Authored by scientists at the Pacific Climate Impacts Consortium at the University of Victoria and Environment and Climate Change Canada, the study proposes that climate change was a driving factor; global warming led to abnormally hot conditions, which eventually led to the fires.
The study found that the probability of unusually high temperatures being caused by global warming was estimated at over 95%.
“We have demonstrated that human-induced climate change has significantly increased the likelihood of extreme high temperatures, of extreme wildfire risk of large areas burned, similar to what we saw in the 2017 wildfire season in B.C.,” atmospheric scientist and study co-author Megan Kirchmeier-Young told CBC News.
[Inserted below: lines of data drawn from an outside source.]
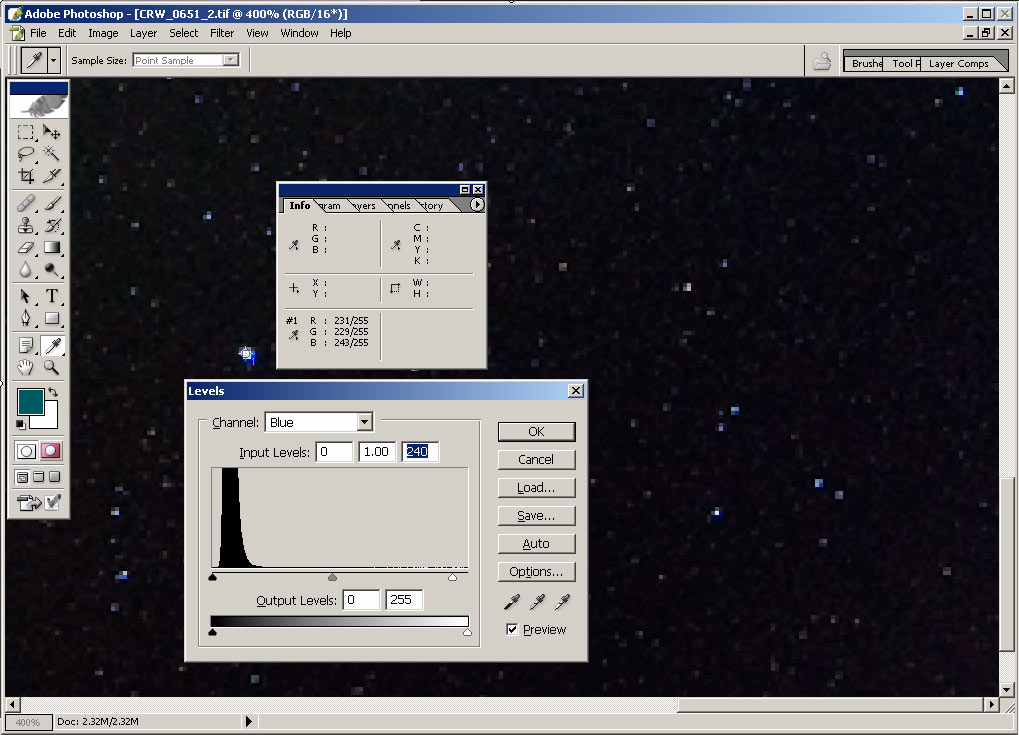Switch to Standard editing mode
The image size is (1019, 735).
(25, 451)
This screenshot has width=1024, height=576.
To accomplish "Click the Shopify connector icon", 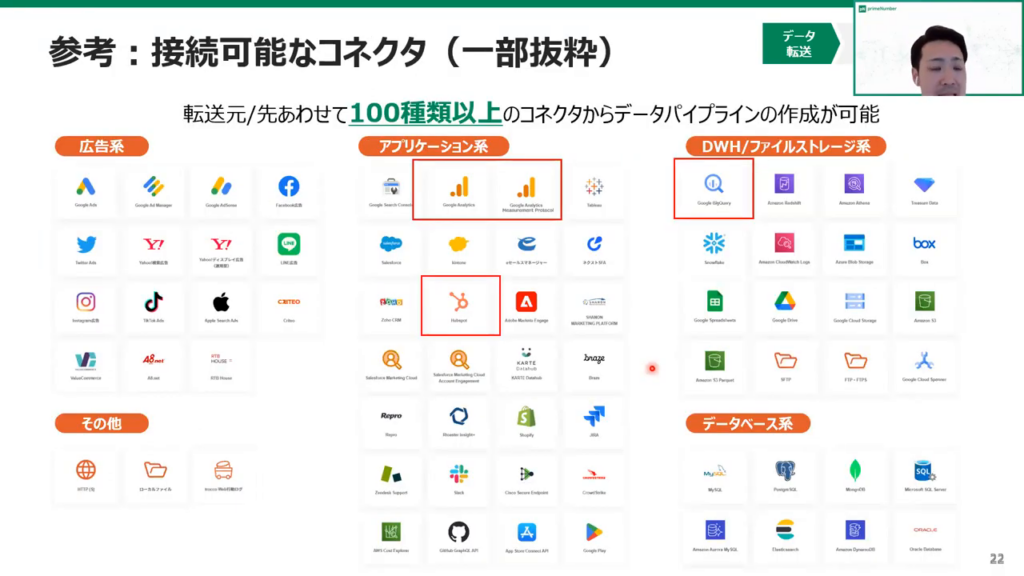I will (527, 416).
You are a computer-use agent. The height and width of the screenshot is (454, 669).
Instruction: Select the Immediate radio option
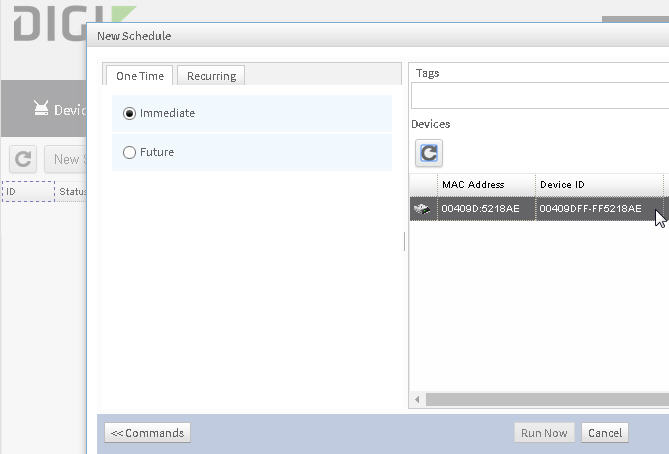point(129,113)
To come to this conclusion, the researchers utilized event attribution analysis – a method that compares the likelihood of a particular natural disaster on a planet affected by human-caused climate change, versus a planet that is not.
The researchers also compared conditions from 1961-1970 – when global warming had yet to be considered a global issue – to those from today, taking into consideration human activities that have driven climate change such as greenhouse gas emissions and land use.
“If we see the temperature trends continue, then increased temperatures in the future result in increased wildfire,” Kirchmeier-Young warned.